Today also marks the beginning of the season of dreading November. November is not a good month for me. I love Thanksgiving, I love the kickoff to the winter holidays, I love breaking out the wool work pants and the heavy coats and I really love turtleneck sweaters. But November is when things get really dark. You can totally make it through September and even find a way to survive through October, but once November hits, you're in the dark. You wake up in the dark, you sit in an office all day during the light hours, and you leave in the dark, get home in the dark, watch TV in the dark. And then you do it all over again. Even early December is hopeful, because you know the winter solstice is coming up, and the days will start getting longer and longer. No, November is the worst and for the past couple of years, November has done an ugly number on me.

It's not really the weather. I find myself more annoyed by Seattle's weather as I get older, the rain and gloom and general blahness. I don't enjoy the weeks and weeks of rain. But the kicker is the dark. I can't stand the dark and, unfortunately, there is nowhere in the world I can go to escape that.

I'm a morning person, for one thing. I love the light streaming through my bedroom window at seven in the morning. I love getting up and opening all the shades and sitting in front of the living room window with my breakfast and a good book while Phillip is upstairs sound asleep. And when it's light enough to stay out late and not feel like you're going to be exhausted the next day, that's the best. At 9 p.m. in November, I'm drinking wine and watching TV, preparing myself to fall asleep. At 9 p.m. in June I'm at a friend's barbecue and going for walks and baking cookies and playing DDR in my living room.

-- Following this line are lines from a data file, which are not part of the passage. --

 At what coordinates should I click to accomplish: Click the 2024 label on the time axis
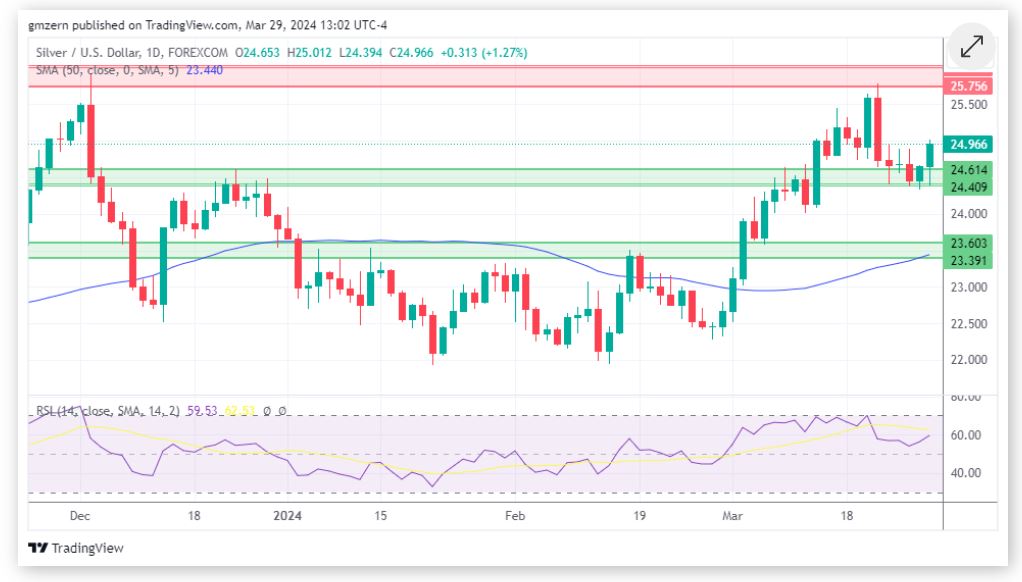(288, 515)
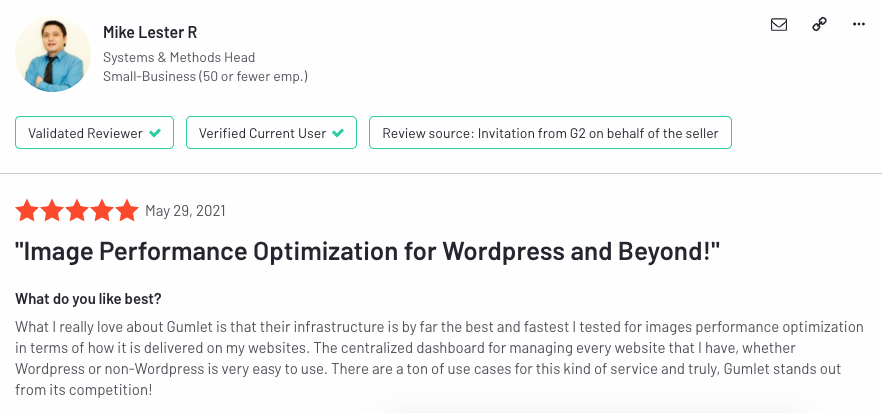Click the fifth orange rating star

click(x=127, y=210)
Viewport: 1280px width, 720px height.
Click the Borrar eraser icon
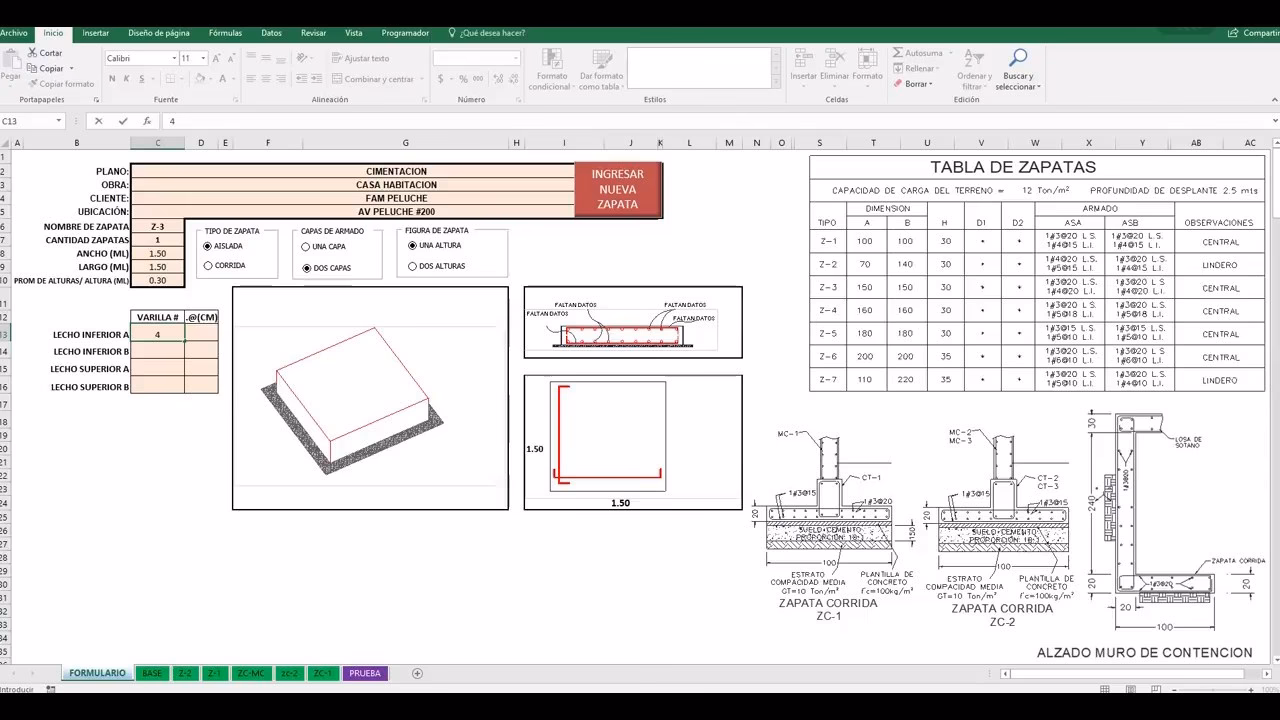897,84

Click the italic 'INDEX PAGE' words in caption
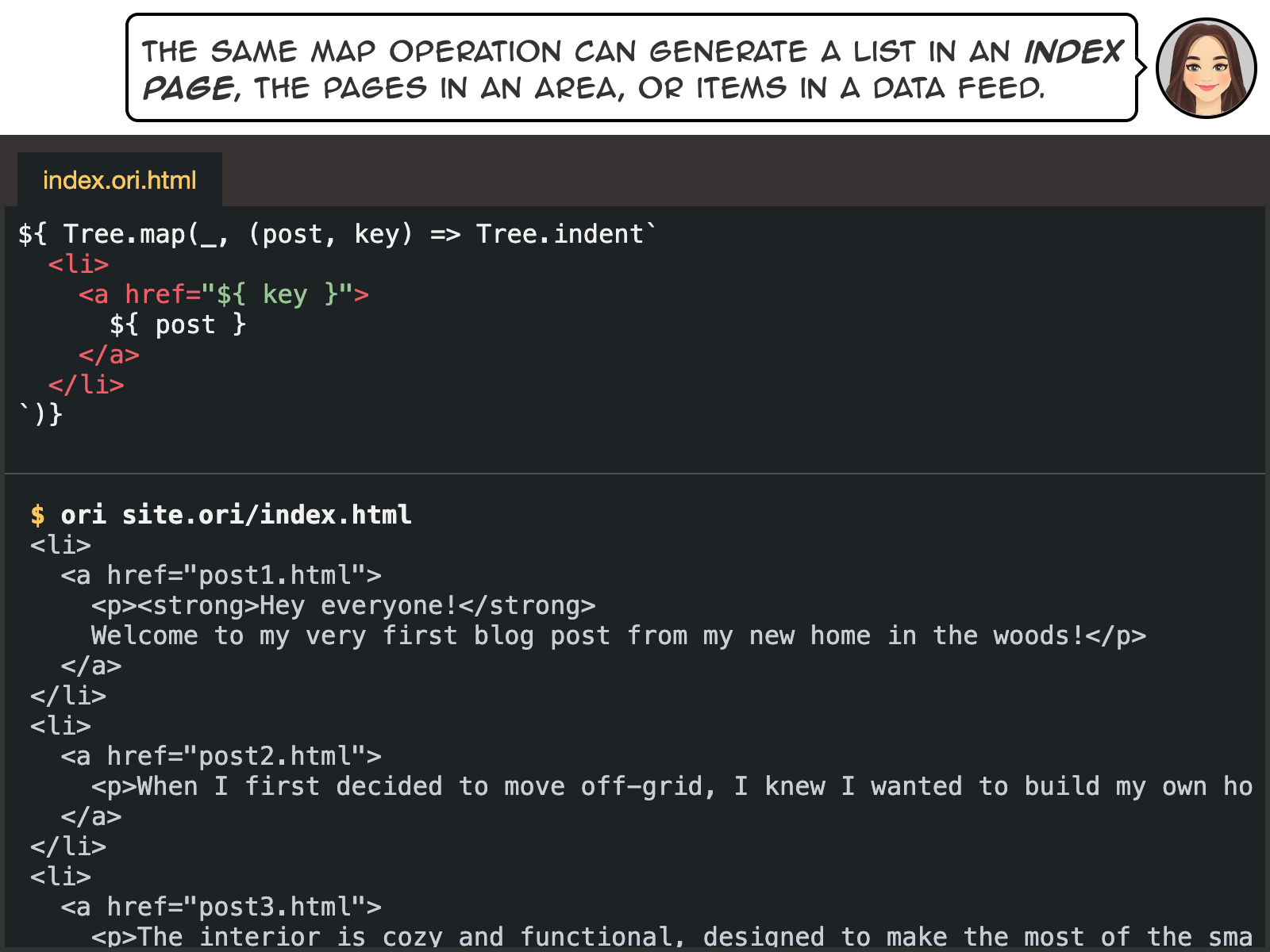coord(1072,52)
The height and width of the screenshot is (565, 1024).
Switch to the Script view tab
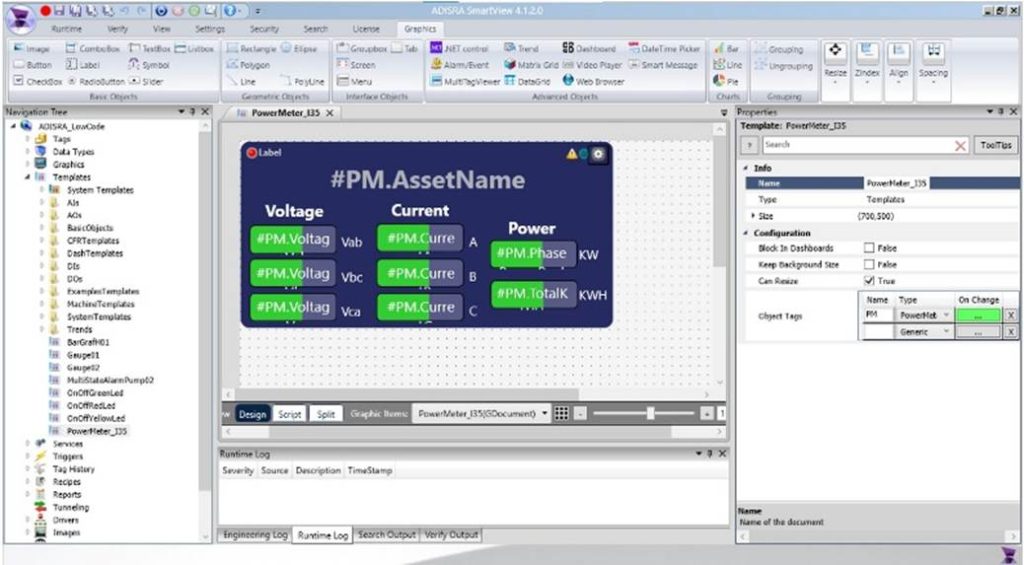[289, 414]
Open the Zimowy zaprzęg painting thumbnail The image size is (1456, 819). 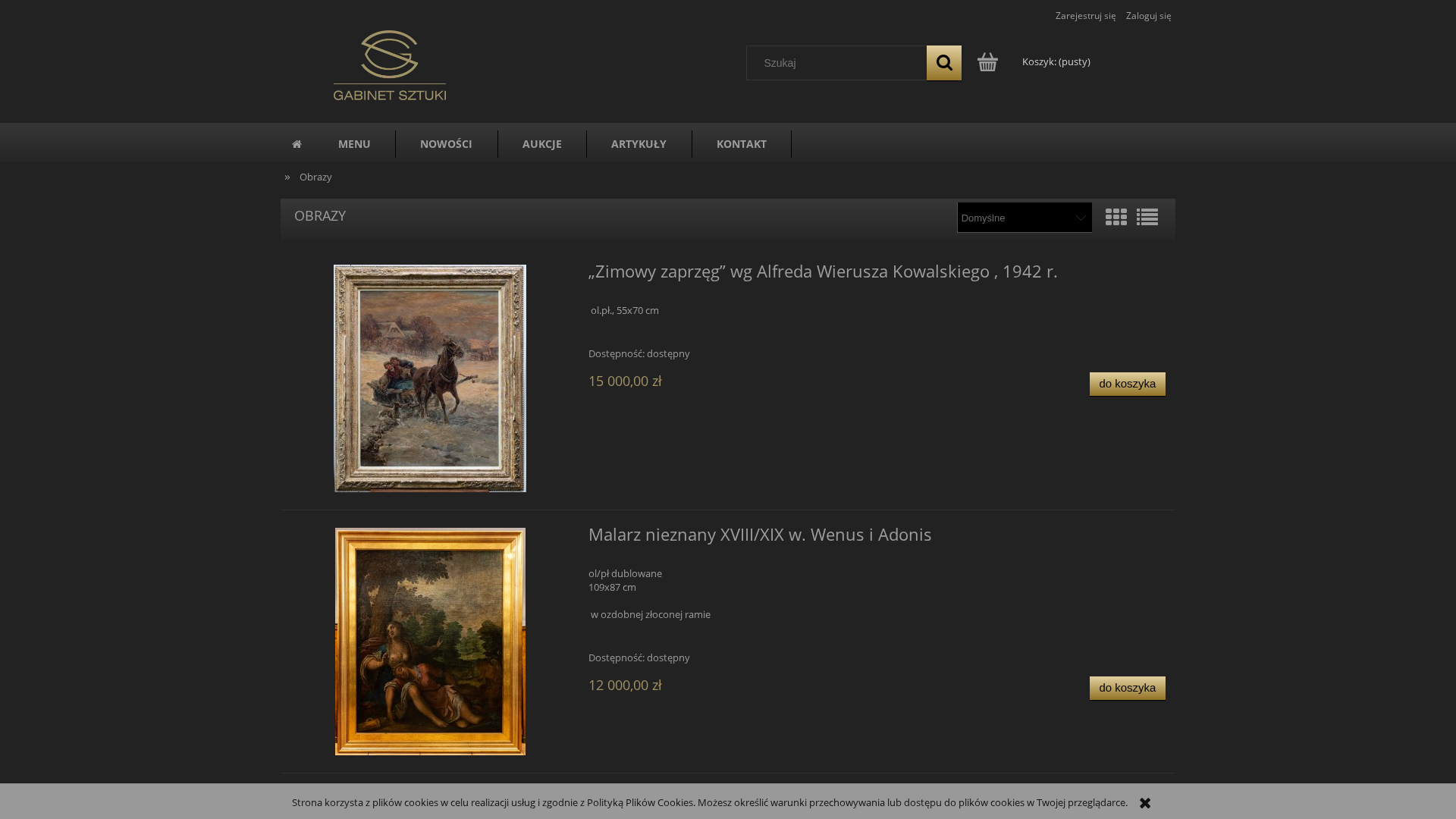tap(430, 378)
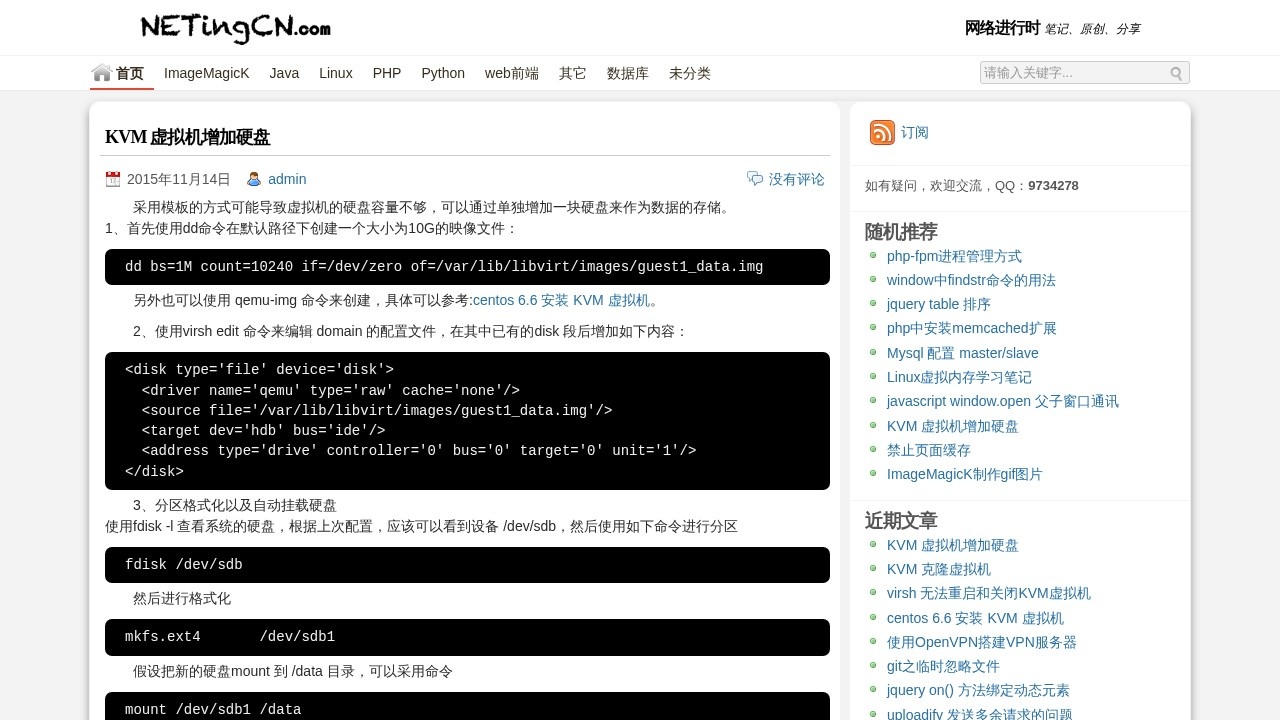Click the RSS subscribe icon
The height and width of the screenshot is (720, 1280).
click(882, 132)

The dark reminds me that soon I will have to go to bed. And for so long I've had such a struggle going to bed. My second experience with the Anxious Anvil of Anxiety Disorder Doom squished me flat in November of 2004. It took me until, oh, Spring of 2005 to feel like I could even try to fall asleep without the aid of Benadryl or a glass of Australian shiraz. I amazed myself this past winter, when anxiety returned only for a few days at a time, never enough to make me think it was zooming back into my life, never enough to really scare me. I haven't opened that Costco-sized bottle of Benadryl in a really long time.

But that doesn't mean I don't wonder when I will.

For now- HURRAY FOR SUMMER! Summer means anniversary, Hawaii, birthday, parents in town, shorts, gardening, barbecues, frisbee, no socks, driving with the windows down and the music blaring. And I LOVE driving across the Ballard Bridge and singing along to the country station at the top of my lungs. The other drivers pull up alongside me and think: "GOD. She makes Sara Evans sound like a COW in LABOR." But when it's sunny out and I'm wearing my movie star sunglasses, I totally don't care.

Weekend in Hong Kouver

Phillip and I knew there was only one thing in the world his dad would want for Father's Day, so Saturday morning we filled up the car and headed for Richmond, BC, home of the only acceptable Chinese food in the greater Pacific Northwest. Apparently there are decent Cantonese restaurants in San Francisco and possibly L.A., but, sadly, according to my father-in-law, who makes it his business to know such things, there are none to be found in Seattle. Luckily for us, the good restaurants and the rest of Phillip's family live in Richmond, a suburb of Vancouver, which is about two and a half hours away if you are Phillip and driving like your little Subaru is actually the star of The Fast And The Furious: Tokyo Drift.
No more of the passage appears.